I Bonds as a Safe Investment for Your Emergency Fund

I Bonds make a great second-tier emergency fund - second-tier because you can't sell them within the first 12 months of buying them, so you need other liquid funds to rely on while you build up a stash of I Bonds.

The most you can buy is $10,000 a year per person. You can open an account directly with the Treasury through TreasuryDirect. Interest is tax-deferred. Consider building up a significant holding of I Bonds and buying the maximum amount of I Bonds each and every year.

If you look online at I Bond rates, it says the fixed rates as of May 1, 2018, is 0.30%. A semiannual inflation rate is also applied, and from May 2012 to October 2018, it is 1.11, which means an annual rate of 2.22%. Where else can you get 2.2% guaranteed tax-deferred interest on a safe and liquid investment right now while knowing that if rates go up, your rate will also likely go up? This is what makes I Bonds the best safe, cash investment you can find right now.
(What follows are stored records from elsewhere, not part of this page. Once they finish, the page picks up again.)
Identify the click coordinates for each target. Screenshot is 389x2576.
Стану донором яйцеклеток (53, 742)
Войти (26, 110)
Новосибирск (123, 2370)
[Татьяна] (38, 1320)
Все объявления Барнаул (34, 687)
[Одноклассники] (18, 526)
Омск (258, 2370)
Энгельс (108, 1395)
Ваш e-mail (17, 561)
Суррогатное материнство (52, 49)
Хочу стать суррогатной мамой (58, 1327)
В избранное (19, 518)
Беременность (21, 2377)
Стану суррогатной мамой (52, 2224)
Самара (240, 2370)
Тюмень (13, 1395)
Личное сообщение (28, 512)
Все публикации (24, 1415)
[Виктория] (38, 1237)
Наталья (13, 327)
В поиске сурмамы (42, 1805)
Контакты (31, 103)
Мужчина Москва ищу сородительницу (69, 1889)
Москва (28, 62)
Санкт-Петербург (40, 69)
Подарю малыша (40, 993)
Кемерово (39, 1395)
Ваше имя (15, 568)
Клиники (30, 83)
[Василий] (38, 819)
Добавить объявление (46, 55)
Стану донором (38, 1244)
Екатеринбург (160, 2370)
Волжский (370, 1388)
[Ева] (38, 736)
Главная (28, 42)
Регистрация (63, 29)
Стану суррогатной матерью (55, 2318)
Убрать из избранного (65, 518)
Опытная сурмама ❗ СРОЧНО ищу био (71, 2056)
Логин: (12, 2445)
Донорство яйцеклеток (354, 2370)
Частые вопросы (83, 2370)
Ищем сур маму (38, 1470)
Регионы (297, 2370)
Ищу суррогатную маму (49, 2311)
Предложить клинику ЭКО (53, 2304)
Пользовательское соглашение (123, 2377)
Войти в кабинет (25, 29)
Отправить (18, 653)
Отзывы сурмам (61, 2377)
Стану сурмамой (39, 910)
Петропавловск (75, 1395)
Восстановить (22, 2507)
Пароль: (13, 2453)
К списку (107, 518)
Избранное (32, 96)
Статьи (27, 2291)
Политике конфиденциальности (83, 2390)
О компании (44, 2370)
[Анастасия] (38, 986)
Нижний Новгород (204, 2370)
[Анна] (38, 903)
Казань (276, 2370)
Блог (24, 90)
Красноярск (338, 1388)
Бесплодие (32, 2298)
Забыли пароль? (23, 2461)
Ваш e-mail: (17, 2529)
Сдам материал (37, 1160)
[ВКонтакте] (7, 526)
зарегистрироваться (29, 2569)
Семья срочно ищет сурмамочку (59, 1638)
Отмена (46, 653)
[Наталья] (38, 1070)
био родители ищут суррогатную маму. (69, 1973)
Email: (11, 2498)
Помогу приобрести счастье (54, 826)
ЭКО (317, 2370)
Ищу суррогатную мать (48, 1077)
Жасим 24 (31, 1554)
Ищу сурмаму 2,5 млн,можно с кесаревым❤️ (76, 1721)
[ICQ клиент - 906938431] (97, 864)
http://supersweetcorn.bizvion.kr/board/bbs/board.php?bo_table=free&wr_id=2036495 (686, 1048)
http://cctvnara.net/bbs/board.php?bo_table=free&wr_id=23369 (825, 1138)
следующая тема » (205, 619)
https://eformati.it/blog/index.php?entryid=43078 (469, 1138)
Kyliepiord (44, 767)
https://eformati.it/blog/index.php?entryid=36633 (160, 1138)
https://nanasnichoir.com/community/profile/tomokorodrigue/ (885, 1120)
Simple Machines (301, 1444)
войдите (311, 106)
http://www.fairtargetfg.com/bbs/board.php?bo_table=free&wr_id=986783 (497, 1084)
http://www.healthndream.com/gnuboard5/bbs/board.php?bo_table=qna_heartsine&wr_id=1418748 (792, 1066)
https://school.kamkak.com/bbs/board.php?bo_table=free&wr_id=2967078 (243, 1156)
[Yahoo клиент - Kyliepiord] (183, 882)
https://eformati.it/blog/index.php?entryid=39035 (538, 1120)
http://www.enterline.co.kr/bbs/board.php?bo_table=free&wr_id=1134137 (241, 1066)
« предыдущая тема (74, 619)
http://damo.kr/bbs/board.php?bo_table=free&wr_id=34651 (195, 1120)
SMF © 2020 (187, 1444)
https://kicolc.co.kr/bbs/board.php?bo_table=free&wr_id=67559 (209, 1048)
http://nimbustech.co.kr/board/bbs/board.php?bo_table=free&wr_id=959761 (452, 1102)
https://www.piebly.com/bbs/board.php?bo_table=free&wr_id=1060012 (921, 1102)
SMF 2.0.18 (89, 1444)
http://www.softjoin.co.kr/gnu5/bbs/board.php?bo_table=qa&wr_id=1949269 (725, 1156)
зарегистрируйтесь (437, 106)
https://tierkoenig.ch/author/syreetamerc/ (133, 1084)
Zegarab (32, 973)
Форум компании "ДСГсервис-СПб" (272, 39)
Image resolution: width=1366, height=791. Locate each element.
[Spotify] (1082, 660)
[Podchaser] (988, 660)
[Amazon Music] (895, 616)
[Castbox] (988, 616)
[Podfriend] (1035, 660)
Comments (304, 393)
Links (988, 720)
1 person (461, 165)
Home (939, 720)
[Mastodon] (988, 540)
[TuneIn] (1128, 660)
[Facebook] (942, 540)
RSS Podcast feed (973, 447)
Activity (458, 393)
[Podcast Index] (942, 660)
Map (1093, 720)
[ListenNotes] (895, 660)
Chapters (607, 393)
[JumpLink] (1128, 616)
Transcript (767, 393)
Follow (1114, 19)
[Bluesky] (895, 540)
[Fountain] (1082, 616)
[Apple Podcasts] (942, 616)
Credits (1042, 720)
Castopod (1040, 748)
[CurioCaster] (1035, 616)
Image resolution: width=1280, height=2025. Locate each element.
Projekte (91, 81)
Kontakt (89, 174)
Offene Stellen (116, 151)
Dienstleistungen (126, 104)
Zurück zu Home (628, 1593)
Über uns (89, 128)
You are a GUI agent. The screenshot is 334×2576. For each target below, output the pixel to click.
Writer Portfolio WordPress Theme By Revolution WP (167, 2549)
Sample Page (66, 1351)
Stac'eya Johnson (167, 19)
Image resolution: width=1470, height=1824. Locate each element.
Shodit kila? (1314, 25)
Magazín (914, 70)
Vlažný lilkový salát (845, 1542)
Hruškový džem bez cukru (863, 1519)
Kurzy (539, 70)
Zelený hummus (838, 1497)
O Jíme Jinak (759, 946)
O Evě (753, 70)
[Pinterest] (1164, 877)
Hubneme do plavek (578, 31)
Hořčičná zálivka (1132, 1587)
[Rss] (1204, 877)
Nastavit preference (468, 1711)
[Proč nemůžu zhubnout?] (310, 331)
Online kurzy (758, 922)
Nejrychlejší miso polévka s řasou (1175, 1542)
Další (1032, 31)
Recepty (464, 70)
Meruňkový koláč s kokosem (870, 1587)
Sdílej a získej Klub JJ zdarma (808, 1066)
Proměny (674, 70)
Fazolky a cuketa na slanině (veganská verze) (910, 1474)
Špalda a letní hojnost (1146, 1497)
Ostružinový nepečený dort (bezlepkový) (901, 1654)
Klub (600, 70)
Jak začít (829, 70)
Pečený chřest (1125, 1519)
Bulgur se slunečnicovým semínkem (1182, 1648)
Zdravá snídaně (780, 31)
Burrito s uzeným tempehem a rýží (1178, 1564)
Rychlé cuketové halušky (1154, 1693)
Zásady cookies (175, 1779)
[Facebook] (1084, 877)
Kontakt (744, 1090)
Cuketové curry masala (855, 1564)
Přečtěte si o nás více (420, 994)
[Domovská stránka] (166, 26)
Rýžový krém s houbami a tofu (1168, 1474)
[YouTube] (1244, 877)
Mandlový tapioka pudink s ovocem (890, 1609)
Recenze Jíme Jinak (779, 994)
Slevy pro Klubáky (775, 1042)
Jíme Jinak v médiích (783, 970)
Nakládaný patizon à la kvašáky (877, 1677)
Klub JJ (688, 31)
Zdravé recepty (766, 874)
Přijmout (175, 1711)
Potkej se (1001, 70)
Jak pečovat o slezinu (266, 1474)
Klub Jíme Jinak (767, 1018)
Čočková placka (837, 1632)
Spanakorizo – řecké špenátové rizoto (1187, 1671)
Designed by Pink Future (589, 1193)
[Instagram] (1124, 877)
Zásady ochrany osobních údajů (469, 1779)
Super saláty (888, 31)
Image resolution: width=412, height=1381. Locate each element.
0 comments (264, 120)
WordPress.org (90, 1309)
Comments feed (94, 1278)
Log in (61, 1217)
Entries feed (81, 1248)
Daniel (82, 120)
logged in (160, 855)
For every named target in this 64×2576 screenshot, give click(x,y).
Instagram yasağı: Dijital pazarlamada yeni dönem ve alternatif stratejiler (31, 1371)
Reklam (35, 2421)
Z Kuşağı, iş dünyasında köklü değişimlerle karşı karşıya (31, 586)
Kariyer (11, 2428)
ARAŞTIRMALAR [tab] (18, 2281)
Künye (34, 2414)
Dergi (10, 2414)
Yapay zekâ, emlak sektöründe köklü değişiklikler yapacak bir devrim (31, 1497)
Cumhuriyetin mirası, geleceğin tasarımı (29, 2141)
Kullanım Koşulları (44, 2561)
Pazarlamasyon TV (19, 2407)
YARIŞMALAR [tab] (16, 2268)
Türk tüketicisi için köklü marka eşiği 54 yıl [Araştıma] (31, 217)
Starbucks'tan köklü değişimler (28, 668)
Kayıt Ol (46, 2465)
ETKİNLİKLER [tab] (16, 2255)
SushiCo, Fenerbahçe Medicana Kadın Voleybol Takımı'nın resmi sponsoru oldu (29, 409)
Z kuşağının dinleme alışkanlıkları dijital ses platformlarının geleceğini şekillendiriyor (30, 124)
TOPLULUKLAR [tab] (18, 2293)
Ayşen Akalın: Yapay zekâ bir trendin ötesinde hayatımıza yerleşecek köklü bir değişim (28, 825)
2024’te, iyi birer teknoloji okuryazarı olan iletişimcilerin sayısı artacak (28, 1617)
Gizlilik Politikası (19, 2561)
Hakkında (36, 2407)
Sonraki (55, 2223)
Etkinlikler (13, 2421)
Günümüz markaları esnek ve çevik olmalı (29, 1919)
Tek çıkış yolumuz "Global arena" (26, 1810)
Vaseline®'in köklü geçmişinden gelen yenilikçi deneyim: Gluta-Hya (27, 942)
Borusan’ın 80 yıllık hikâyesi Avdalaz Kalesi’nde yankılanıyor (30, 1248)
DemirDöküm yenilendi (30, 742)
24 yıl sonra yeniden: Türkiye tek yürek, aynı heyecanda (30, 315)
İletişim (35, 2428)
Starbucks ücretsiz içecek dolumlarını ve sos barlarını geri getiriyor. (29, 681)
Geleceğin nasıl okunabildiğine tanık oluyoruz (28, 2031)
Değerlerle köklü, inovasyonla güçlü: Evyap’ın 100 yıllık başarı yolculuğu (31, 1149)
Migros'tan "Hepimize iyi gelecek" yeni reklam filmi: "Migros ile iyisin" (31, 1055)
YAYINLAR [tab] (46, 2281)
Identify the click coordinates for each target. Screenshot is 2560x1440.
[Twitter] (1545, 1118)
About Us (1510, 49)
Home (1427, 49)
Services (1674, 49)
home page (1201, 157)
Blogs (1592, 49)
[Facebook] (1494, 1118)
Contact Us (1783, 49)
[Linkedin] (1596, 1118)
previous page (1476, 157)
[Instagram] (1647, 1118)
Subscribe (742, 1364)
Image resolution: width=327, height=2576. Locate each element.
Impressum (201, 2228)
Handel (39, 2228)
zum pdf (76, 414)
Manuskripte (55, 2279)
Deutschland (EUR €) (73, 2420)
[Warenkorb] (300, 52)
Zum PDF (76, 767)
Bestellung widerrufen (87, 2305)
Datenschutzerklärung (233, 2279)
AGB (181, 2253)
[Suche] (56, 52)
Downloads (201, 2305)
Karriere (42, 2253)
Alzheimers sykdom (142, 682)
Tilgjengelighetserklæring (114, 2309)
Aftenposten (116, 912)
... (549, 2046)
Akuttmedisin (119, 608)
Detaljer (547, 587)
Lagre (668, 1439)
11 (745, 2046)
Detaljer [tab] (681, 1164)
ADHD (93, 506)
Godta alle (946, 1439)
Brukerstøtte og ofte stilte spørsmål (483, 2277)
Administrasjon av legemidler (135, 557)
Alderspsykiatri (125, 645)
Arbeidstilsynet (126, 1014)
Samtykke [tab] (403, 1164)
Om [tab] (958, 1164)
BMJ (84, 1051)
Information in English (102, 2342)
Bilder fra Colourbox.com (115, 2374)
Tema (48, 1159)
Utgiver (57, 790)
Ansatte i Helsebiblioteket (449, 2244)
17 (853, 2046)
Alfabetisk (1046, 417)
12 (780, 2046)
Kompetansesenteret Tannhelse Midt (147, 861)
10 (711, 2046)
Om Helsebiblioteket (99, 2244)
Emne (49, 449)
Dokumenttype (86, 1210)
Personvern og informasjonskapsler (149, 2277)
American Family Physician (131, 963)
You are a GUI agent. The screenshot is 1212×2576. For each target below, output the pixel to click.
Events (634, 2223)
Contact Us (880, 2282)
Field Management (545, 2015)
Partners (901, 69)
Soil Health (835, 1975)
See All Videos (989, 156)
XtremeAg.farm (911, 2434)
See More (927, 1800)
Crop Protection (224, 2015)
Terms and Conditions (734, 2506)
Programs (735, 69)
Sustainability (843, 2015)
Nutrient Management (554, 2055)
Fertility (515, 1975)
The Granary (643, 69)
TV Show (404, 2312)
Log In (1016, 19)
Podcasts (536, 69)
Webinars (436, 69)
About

Use I Bonds to Fund Future Healthcare Premiums

Healthcare premiums and out-of-pocket costs in retirement will run about $3,500 - $5,000 a year per person. If you start buying $3,000 - $5,000 a year of I Bonds now, as the interest they accrue is tied to inflation, you can begin cashing them in later in retirement to make sure you have safe, guaranteed, inflation-adjusted investments available to cover medical costs in retirement.

How to Buy I Bonds

You can open an account online with TreasuryDirect, link it to your bank account, and transfer money over to buy the maximum amount of I Bonds each year.

TIPS Bonds

TIPS Bonds (referred to as treasury inflation protected securities) are different than I Bonds. Unlike I bonds, the interest on TIPS is not tax-deferred, so this vehicle is best owned inside tax-deferred accounts like an IRA or ROTH IRA. Unfortunately, you can't open an IRA account directly at TreasuryDirect, so TIPS in your IRA need to be purchased through a brokerage account.